In many instances, the answers center on collaborations to develop new technologies not available even a few years ago. Some of it involves infrastructure tools like shipping containers: Grappling with the challenge of keeping fruit from rotting during its long journeys around the globe, one company developed a container system that provides an optimal atmospheric blend of oxygen, carbon dioxide, and nitrogen to keep blueberries fresh.

But much other innovation comes from mobile and remote data-collection technology. The financial sector is doing its share by offering forecast-based financing, which uses climate forecasts to anticipate a drought or flood to trigger loans that help vulnerable communities deal with the aftermath of climate disasters.

In Singapore, the government is working with universities and the private sector to solve a unique problem: The island nation imports more than 90 percent of its food, says Md Saidul Islam, a professor of sociology and coordinator of the Environment and Sustainability Research Cluster at Singapore’s Nanyang Technological University. That means that despite its wealth, its food supplies could be impacted by food-exporting countries struggling with climate-related shortages.

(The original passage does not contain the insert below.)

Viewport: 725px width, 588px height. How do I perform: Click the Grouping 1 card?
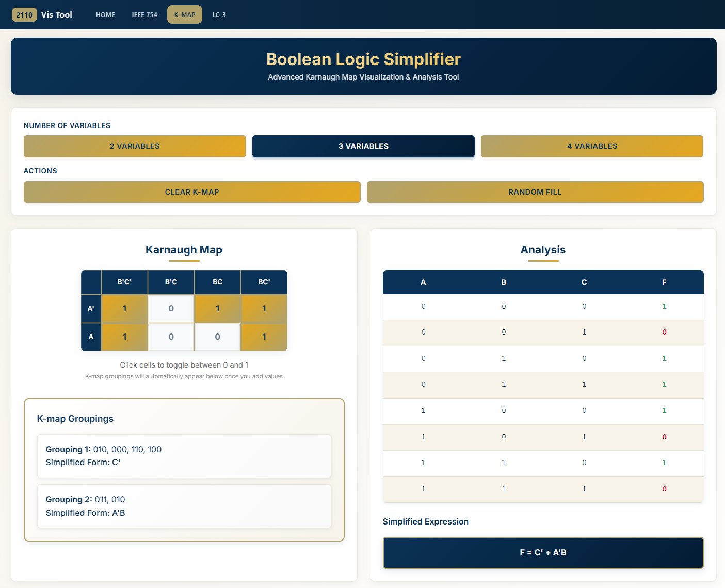click(184, 456)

“There was a time in Singapore when money could buy everything, but that’s a thing of the past,” says Islam, who has studied whether the country is resilient enough to deal with various climate-based challenges, including food security.

Now the nation’s leaders are focusing on diversifying their imports to ensure that a disaster in one part of the world doesn’t wipe out their pipeline. Singapore is also deep into research and development efforts to find technology-based ways to generate more of its own food within its tight confines, through techniques like vertical farming and hydroponics.

 

Only connect

The best part of the thousands of partnerships now bolstering the food webs all around the world: They’re leading to solutions and innovations that no one stakeholder could come up with alone.

Remember Ten Rivers Food Web, in Oregon’s Willamette Valley? After accepting that the concept of the 100-mile diet was unrealistic, and that food needed to be shipped further afield for farmers to survive, they adopted 12 pillars of focus—a top-to-bottom approach that encompasses human health and nutrition; the health of the soil, water, and other natural resources; and the preservation of land for growing food. It’s the same set of elements that the food system relies on everywhere.

MacCormack and another member, John Gentile, even took a hard look at transportation. Rather than accept the use of fossil-fuel-burning tractor trailers, the food-web members decided to try for something better. Their idea: Vehicles that ran on fuel created from ocean plastic and municipal waste collected from around the region. “The idea was to set these up so that they can scale up for a big operation or down for use by a small farm,” MacCormack says. “It’s amazing when you start seeing the reality of how much the food we grow moves around, but we realized we can do this in a way where there’s no waste.”

After spending a year working with engineers all over the country, they started a company called Cascadia Energy Technologies. They brought in partners from the banking and investment community. Each site for a proposed clean-fuel plant will have local involvement, which means teaming up with various country and city officials. A community college is involved with the initiative through Ten Rivers Food Web. It’s just one of countless collaborative initiatives intended to lead our communities toward the same goal: ensuring that the food on our plates is secure, nutritious, and grown as locally as possible.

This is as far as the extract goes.